About fifteen minutes into what seemed would be an average day, thunder began to rumble and grey clouds swiftly rolled in. Not long after fierce wind and rain stung our skin and streams of muddy water rushed down the road. Bad visibility and reckless truck drivers drove half of the group to huddle under some trees while a few brave souls ventured on. Once the support van arrived, we crowded in to escape the rain until it let up about ten minutes later. The remainder of the cycle was without much more excitement besides dodging honking cars and trucks that nearly ran us off the road at times.
We arrived in Pleiku around dusk and took the vans to the orphanage.
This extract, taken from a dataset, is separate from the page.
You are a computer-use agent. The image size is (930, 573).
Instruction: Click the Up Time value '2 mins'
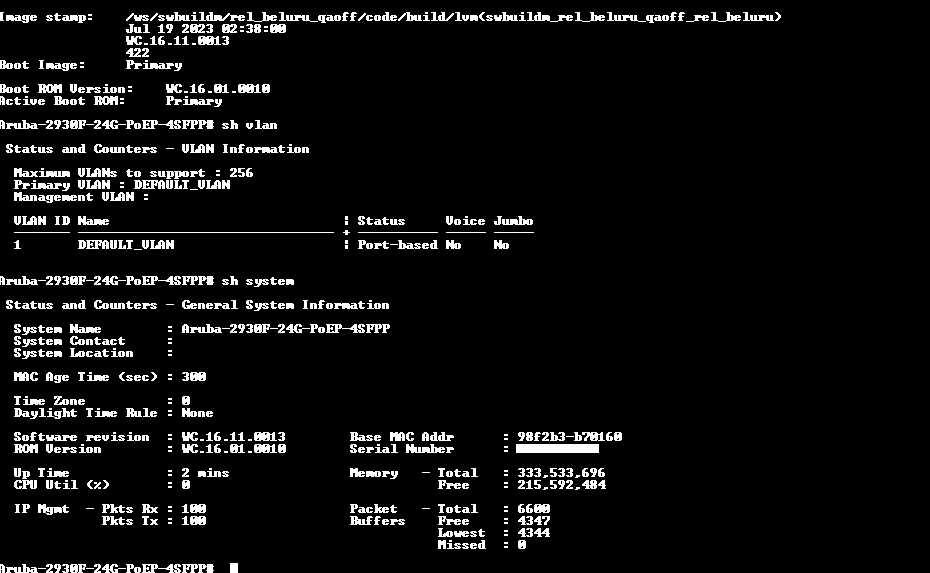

It was bedtime for the children by the time we arrived, and the peaceful atmosphere was a relief after hours spent in dusty traffic. We walked quietly through the halls and peered in on some of the sleeping children, learning about many of their heartbreaking stories. Most of them come from ethnic minority groups living in such poverty that many of their mothers had abandoned them. Despite this, we witnessed numerous smiles and giggles, demonstrating the happiness and hope the orphanage had given them.
As we listened and learned, we regained perspective on why we were cycling through the thunder, rain, mountains, and harrowing traffic of Vietnam. We went to sleep in tiny beds with bamboo mattresses ready to face the final leg of the journey. Stretching with some of the children before leaving the orphanage in the morning provided newfound motivation as we headed into the hot and sticky south.